> Task instructions
Beneath this line are the data; copy exactly the part of them that opens with the line containing "Open the Huddersfield team link" and closes with the line containing "You are a computer-use", and only that part.

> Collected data
###

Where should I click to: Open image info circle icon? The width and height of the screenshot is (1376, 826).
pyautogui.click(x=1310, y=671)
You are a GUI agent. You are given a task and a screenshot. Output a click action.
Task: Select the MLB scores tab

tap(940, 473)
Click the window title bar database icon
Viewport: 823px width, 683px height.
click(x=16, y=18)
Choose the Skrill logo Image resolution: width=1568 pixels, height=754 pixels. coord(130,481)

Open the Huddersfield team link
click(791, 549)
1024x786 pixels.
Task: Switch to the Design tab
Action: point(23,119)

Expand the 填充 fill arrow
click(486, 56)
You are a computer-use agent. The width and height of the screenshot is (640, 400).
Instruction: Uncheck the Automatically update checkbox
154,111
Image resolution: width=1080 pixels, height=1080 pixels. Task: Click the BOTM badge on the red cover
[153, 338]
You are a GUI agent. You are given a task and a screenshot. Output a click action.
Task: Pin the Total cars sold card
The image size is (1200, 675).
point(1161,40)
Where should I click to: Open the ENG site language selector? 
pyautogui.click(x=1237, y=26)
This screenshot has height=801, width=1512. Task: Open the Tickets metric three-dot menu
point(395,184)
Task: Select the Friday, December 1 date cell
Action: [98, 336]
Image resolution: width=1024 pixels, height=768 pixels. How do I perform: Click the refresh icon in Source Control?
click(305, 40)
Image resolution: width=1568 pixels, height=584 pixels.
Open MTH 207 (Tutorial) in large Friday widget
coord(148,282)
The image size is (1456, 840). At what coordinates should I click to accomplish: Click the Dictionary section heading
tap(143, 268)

###

> Result for this exercise
Open the Huddersfield team link
click(791, 549)
1024x786 pixels.
Task: Switch to the Design tab
Action: point(23,119)

Expand the 填充 fill arrow
click(486, 56)
You are a computer-use agent. The width and height of the screenshot is (640, 400).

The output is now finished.